Problem requirements
All lines from the one with "Where should I click to: Expand" through the end of the records below are to be given again exactly, and nothing else.

=== Raw data ===

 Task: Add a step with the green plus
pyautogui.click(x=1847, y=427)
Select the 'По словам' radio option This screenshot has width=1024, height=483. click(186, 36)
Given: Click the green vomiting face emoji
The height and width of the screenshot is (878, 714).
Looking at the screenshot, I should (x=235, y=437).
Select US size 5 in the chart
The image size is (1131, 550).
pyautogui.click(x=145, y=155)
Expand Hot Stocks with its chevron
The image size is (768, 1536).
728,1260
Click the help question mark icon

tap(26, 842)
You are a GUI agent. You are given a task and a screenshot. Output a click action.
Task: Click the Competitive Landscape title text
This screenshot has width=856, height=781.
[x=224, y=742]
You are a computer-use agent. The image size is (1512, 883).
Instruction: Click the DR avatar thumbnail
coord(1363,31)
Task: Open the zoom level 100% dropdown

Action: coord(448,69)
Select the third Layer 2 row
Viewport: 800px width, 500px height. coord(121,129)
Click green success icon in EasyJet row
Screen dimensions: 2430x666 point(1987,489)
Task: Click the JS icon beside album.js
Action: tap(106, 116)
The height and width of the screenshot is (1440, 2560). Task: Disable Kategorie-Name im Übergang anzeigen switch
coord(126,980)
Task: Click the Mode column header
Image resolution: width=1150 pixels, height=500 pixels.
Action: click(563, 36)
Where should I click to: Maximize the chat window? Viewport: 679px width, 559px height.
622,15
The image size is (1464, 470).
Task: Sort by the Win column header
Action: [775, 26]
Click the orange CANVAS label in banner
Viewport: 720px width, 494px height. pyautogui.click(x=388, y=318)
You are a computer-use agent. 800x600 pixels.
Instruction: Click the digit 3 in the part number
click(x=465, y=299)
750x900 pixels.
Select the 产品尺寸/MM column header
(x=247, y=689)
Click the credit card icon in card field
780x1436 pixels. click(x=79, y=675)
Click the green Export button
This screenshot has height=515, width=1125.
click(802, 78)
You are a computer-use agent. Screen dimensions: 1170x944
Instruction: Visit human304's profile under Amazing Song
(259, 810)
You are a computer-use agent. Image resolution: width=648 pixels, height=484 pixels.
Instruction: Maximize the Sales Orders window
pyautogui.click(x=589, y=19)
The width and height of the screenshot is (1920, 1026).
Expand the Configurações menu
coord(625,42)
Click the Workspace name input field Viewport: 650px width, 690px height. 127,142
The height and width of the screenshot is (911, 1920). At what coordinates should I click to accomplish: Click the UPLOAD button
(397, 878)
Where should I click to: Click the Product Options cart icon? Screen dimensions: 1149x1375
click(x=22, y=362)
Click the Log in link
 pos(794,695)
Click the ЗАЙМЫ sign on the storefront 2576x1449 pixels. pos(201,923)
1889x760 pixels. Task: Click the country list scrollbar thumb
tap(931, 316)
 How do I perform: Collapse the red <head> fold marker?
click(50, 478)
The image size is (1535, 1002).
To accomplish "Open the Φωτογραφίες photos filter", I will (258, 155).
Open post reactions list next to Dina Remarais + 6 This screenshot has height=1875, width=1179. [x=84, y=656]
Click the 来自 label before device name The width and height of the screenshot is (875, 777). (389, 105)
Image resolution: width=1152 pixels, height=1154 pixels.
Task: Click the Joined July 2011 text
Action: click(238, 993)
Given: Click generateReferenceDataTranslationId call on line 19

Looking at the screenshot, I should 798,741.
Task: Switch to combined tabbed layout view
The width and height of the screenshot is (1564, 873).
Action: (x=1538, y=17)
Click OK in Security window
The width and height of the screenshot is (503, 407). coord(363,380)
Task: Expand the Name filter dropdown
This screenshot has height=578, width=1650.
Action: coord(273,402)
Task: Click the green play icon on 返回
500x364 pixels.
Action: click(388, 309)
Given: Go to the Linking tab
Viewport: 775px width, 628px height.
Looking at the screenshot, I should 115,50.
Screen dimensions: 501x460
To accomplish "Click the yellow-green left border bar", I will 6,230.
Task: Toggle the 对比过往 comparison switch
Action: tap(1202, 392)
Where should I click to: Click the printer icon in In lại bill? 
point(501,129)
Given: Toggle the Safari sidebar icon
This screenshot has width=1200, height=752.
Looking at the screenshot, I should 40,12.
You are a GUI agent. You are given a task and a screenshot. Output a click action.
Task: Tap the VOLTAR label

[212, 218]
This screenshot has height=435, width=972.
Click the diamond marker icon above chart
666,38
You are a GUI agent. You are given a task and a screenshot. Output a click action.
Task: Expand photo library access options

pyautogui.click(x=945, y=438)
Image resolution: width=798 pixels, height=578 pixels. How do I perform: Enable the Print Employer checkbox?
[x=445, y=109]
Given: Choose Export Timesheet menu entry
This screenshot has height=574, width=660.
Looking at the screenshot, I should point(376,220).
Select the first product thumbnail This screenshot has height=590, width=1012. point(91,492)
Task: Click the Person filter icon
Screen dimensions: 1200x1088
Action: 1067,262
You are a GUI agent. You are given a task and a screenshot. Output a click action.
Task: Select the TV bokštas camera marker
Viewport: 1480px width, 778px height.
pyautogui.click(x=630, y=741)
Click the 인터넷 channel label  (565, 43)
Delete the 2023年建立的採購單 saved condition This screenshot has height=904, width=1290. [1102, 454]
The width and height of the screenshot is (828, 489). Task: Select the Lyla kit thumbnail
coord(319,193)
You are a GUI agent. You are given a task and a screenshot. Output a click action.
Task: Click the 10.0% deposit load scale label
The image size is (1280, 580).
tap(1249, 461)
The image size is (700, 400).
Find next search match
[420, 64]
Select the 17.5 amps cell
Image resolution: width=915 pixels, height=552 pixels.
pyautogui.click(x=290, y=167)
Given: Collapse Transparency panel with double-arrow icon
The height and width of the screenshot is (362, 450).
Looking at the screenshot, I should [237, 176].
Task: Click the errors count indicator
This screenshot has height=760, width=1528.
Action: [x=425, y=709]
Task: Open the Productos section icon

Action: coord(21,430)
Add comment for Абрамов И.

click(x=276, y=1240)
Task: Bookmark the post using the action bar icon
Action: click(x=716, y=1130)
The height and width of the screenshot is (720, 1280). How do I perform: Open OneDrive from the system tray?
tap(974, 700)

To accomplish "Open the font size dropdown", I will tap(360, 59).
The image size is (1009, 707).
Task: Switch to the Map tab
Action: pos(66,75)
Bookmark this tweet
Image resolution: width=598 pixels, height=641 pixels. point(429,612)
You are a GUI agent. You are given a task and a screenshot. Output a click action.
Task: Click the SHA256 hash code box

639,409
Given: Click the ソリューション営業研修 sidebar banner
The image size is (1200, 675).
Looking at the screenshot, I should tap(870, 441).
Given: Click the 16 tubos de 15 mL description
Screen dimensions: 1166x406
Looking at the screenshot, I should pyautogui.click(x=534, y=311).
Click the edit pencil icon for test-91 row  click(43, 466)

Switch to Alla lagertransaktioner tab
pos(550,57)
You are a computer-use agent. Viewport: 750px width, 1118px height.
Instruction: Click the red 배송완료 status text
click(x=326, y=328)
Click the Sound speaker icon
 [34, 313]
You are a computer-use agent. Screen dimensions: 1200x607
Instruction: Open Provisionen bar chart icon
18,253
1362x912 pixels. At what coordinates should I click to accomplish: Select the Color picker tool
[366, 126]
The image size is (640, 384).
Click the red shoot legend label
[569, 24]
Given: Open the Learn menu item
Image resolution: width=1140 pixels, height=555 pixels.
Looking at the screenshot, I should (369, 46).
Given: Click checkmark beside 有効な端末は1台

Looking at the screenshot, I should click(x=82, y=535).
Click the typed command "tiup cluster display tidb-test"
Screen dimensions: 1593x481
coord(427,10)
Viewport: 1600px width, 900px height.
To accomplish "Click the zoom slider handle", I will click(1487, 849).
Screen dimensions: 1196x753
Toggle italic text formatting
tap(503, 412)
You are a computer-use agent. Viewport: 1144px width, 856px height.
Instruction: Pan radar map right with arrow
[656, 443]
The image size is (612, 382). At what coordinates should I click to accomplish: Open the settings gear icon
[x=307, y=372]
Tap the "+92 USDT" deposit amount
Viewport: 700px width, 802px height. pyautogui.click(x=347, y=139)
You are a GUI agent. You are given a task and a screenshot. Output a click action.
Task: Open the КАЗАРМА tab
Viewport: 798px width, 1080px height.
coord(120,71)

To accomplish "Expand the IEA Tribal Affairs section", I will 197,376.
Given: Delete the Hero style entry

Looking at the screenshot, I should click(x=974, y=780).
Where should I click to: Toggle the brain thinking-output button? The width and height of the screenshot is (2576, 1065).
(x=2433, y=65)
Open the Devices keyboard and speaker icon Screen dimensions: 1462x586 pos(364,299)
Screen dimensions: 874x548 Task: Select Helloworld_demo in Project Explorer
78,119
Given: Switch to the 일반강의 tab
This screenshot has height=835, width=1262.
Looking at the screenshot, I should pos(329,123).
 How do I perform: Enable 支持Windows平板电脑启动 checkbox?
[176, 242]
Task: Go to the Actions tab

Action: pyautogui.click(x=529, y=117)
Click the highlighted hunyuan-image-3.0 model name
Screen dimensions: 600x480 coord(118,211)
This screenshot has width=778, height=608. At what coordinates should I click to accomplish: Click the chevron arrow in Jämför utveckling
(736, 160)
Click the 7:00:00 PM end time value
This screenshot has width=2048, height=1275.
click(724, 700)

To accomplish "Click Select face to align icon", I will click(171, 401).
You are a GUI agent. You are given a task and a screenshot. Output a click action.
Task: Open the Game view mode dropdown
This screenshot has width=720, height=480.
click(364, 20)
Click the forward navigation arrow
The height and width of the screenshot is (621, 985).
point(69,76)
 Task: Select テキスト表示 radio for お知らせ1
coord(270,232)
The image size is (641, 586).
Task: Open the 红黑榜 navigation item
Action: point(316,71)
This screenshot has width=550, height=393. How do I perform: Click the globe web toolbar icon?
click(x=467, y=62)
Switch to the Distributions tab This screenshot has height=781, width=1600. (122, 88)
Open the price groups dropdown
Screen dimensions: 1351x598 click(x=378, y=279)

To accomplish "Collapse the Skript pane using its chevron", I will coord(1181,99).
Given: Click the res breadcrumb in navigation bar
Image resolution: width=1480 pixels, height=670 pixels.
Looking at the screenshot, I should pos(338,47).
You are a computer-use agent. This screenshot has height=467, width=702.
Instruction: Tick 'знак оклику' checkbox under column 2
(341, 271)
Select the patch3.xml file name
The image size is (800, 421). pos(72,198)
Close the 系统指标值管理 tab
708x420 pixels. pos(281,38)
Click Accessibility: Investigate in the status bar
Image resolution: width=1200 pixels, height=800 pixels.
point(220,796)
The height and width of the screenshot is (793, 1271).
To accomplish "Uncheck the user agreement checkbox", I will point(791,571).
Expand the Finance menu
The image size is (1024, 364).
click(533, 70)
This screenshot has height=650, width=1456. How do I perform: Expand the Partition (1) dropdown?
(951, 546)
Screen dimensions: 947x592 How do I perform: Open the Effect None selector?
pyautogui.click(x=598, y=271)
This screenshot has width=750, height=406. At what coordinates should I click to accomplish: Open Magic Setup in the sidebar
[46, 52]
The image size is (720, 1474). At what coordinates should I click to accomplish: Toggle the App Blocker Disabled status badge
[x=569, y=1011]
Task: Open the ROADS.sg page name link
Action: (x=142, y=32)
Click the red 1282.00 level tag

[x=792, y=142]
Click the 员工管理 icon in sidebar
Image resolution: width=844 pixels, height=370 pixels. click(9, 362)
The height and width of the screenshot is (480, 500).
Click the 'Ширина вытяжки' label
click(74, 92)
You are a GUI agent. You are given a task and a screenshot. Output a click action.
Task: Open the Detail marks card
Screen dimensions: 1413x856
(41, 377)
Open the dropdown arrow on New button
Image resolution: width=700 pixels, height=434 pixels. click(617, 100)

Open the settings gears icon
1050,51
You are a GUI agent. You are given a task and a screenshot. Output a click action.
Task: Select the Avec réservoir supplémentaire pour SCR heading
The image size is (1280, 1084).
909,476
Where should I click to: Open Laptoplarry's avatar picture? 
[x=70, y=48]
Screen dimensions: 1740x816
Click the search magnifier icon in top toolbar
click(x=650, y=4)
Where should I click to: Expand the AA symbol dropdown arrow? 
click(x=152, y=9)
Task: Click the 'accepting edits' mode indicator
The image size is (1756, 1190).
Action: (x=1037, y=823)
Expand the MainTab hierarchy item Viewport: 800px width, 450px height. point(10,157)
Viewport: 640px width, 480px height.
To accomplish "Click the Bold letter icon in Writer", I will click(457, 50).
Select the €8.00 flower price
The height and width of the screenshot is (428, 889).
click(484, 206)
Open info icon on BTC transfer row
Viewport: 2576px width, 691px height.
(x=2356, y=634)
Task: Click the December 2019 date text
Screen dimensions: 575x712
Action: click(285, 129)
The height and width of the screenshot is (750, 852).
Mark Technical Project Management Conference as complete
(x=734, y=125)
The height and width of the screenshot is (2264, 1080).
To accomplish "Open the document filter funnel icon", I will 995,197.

===

Result of this exercise
Where should I click to: Expand the AA symbol dropdown arrow? 
click(x=152, y=9)
Task: Click the 'accepting edits' mode indicator
The image size is (1756, 1190).
Action: (x=1037, y=823)
Expand the MainTab hierarchy item Viewport: 800px width, 450px height. point(10,157)
Viewport: 640px width, 480px height.
To accomplish "Click the Bold letter icon in Writer", I will click(457, 50).
Select the €8.00 flower price
The height and width of the screenshot is (428, 889).
click(484, 206)
Open info icon on BTC transfer row
Viewport: 2576px width, 691px height.
(x=2356, y=634)
Task: Click the December 2019 date text
Screen dimensions: 575x712
Action: click(285, 129)
The height and width of the screenshot is (750, 852).
Mark Technical Project Management Conference as complete
(x=734, y=125)
The height and width of the screenshot is (2264, 1080).
To accomplish "Open the document filter funnel icon", I will 995,197.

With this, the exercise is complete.